Police CPR preserves life, gives family more time
Published 12:20 am Saturday, February 26, 2022
VIDOR — The Vidor Police Department honored police officers Dakota Gaines, Brittany Haley and Sgt. Tom Meadows for their actions during a Life Saving Award Ceremony this week at Vidor City Hall.
On Dec. 20, Officer Gaines was dispatched to the 100 Block of North Lakeside in reference to a burglary of a building. Upon arrival, the officer witnessed the complainant walk from a building on the property and collapse.
The officer went to check on the complainant, thinking he had just stumbled on the rock surface. Upon contact with the complainant, the officer noticed the individual was unresponsive and having a difficult time breathing.
“This was my first time ever being in this situation,” Gaines said. “Nothing can prepare you for any real scenario, however, just knowing the basic life-saving skills can help.”
The officer checked for a pulse and did not locate one. At this time, Gaines initiated cardiopulmonary resuscitation (CPR).
He called out for backup on the radio and was soon joined by Officer Haley and Sgt. Meadows, who also assisted in CPR until the arrival of EMS.
“As a police officer and chief, I have heard many radio transmissions,” Chief Rod Carroll said. “I am able to recognize the stress in an officer’s voice when he is requesting assistance. The tower is only a short distance from the Vidor Police Department and at this time all available on-duty personal responded to help.”
CPR is a very tiring effort emotionally and physically, he said.
“Officers were able to rotate, giving chest compressions and rescue breaths until EMS arrived,” he said. “The efforts of these officers initiating immediate CPR and rescue breaths made the difference in the outcome of the patient recovering a pulse.”

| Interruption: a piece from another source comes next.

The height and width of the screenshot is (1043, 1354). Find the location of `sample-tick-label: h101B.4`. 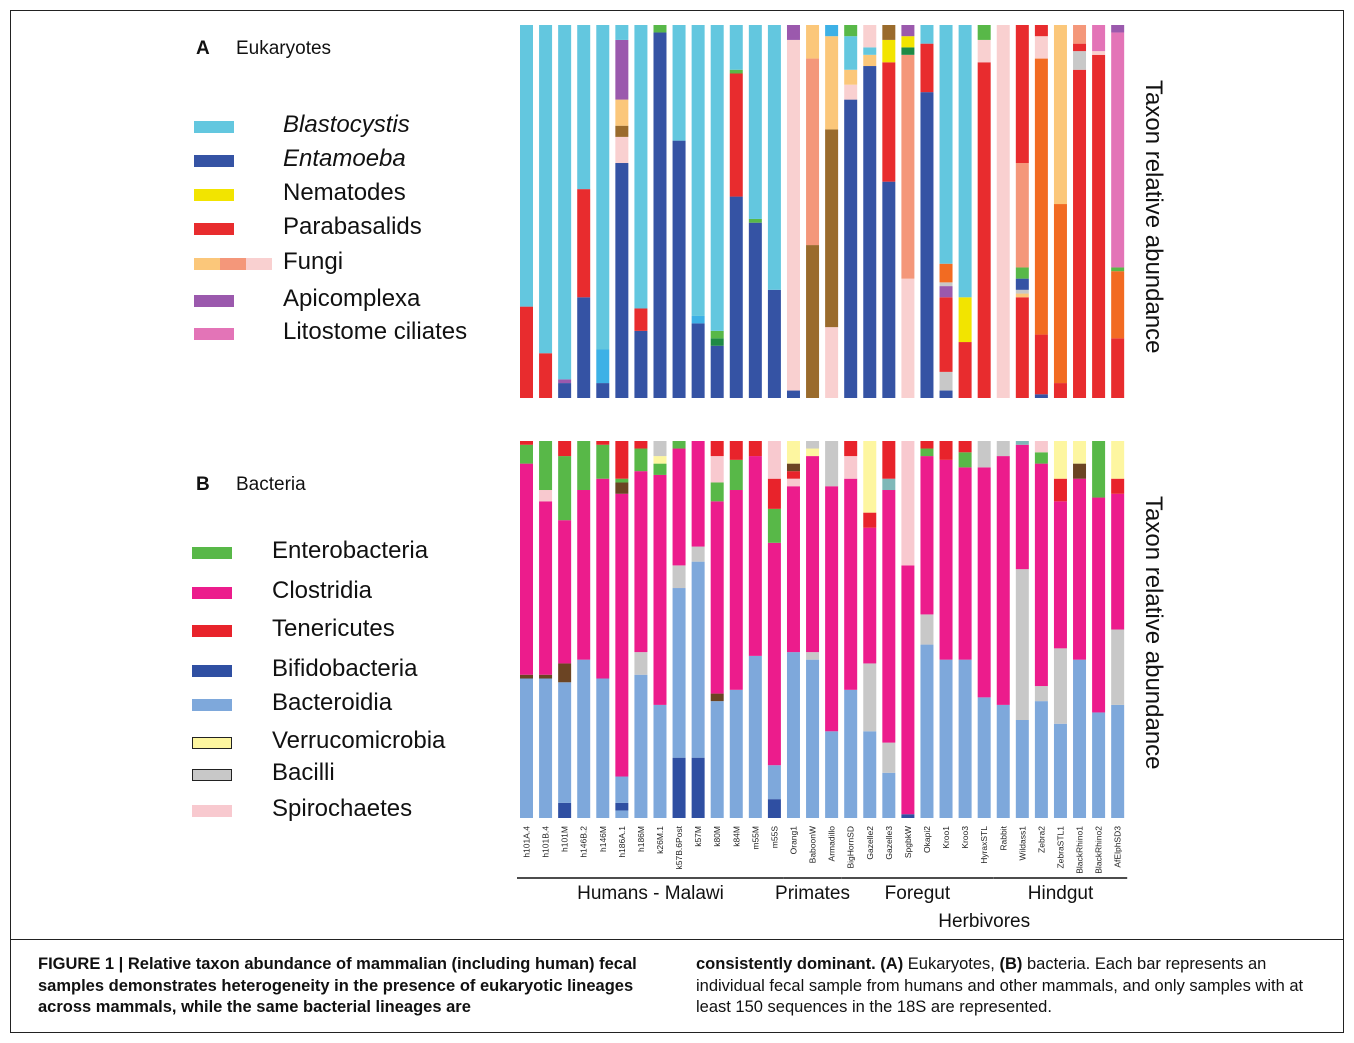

This individual was transported to Christus St. Elizabeth Hospital with a pulse by Allegiance Ambulance Service and allowed him eight more days to say goodbye to his loved ones.
“As a Man, I have lost families and friends over the years,” Carroll said. “The worst part of losing a loved one unexpectedly is that you cannot say goodbye.
“This leaves a void in us that must be overcome but by the complainant surviving eight more days, this allowed his friends and family not to remember Christmas as a time of sorrow in which they lost a loved one and to have the opportunity to say goodbye.”
Gaines currently works as a patrolman for the Beaumont Police Department.